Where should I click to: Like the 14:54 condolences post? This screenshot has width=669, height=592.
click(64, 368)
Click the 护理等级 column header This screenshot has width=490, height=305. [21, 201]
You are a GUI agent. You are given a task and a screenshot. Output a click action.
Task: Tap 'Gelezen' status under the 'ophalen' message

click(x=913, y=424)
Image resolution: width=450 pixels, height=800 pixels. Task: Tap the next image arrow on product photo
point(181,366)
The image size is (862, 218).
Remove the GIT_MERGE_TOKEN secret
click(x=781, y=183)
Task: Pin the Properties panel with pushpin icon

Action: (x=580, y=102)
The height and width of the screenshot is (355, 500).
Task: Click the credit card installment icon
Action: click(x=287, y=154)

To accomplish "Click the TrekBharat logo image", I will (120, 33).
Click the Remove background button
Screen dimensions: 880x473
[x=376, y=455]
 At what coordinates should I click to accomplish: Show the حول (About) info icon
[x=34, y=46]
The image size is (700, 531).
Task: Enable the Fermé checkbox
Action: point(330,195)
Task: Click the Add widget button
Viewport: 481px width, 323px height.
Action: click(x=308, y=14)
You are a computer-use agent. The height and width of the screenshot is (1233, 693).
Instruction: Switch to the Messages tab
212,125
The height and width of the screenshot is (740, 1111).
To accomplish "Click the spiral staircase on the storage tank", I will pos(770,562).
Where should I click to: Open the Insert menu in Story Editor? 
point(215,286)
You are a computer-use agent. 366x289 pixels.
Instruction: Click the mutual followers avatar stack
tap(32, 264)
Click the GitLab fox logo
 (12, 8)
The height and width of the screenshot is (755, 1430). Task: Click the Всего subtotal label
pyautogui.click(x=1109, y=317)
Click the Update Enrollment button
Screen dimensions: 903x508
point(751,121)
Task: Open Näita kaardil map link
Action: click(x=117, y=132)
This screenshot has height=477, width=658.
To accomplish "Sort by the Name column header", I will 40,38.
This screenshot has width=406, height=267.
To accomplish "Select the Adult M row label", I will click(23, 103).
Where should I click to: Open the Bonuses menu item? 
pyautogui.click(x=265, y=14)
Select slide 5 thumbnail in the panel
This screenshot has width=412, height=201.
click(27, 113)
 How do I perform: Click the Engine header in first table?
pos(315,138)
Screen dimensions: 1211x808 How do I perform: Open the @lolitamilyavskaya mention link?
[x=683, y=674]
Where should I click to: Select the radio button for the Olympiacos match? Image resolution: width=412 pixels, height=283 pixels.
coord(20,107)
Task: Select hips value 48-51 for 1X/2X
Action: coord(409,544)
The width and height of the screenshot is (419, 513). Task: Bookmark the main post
_ _ _
Work task ▸ All the material above is to be retyped exactly as it appears.

Response to the task ▸
Where should I click to: Like the 14:54 condolences post? This screenshot has width=669, height=592.
click(64, 368)
Click the 护理等级 column header This screenshot has width=490, height=305. [21, 201]
You are a GUI agent. You are given a task and a screenshot. Output a click action.
Task: Tap 'Gelezen' status under the 'ophalen' message

click(x=913, y=424)
Image resolution: width=450 pixels, height=800 pixels. Task: Tap the next image arrow on product photo
point(181,366)
The image size is (862, 218).
Remove the GIT_MERGE_TOKEN secret
click(x=781, y=183)
Task: Pin the Properties panel with pushpin icon

Action: (x=580, y=102)
The height and width of the screenshot is (355, 500).
Task: Click the credit card installment icon
Action: click(x=287, y=154)

To accomplish "Click the TrekBharat logo image", I will (120, 33).
Click the Remove background button
Screen dimensions: 880x473
[x=376, y=455]
 At what coordinates should I click to accomplish: Show the حول (About) info icon
[x=34, y=46]
The image size is (700, 531).
Task: Enable the Fermé checkbox
Action: point(330,195)
Task: Click the Add widget button
Viewport: 481px width, 323px height.
Action: click(x=308, y=14)
You are a computer-use agent. The height and width of the screenshot is (1233, 693).
Instruction: Switch to the Messages tab
212,125
The height and width of the screenshot is (740, 1111).
To accomplish "Click the spiral staircase on the storage tank", I will pos(770,562).
Where should I click to: Open the Insert menu in Story Editor? 
point(215,286)
You are a computer-use agent. 366x289 pixels.
Instruction: Click the mutual followers avatar stack
tap(32, 264)
Click the GitLab fox logo
 (12, 8)
The height and width of the screenshot is (755, 1430). Task: Click the Всего subtotal label
pyautogui.click(x=1109, y=317)
Click the Update Enrollment button
Screen dimensions: 903x508
point(751,121)
Task: Open Näita kaardil map link
Action: click(x=117, y=132)
This screenshot has height=477, width=658.
To accomplish "Sort by the Name column header", I will 40,38.
This screenshot has width=406, height=267.
To accomplish "Select the Adult M row label", I will click(23, 103).
Where should I click to: Open the Bonuses menu item? 
pyautogui.click(x=265, y=14)
Select slide 5 thumbnail in the panel
This screenshot has width=412, height=201.
click(27, 113)
 How do I perform: Click the Engine header in first table?
pos(315,138)
Screen dimensions: 1211x808 How do I perform: Open the @lolitamilyavskaya mention link?
[x=683, y=674]
Where should I click to: Select the radio button for the Olympiacos match? Image resolution: width=412 pixels, height=283 pixels.
coord(20,107)
Task: Select hips value 48-51 for 1X/2X
Action: coord(409,544)
The width and height of the screenshot is (419, 513). Task: Bookmark the main post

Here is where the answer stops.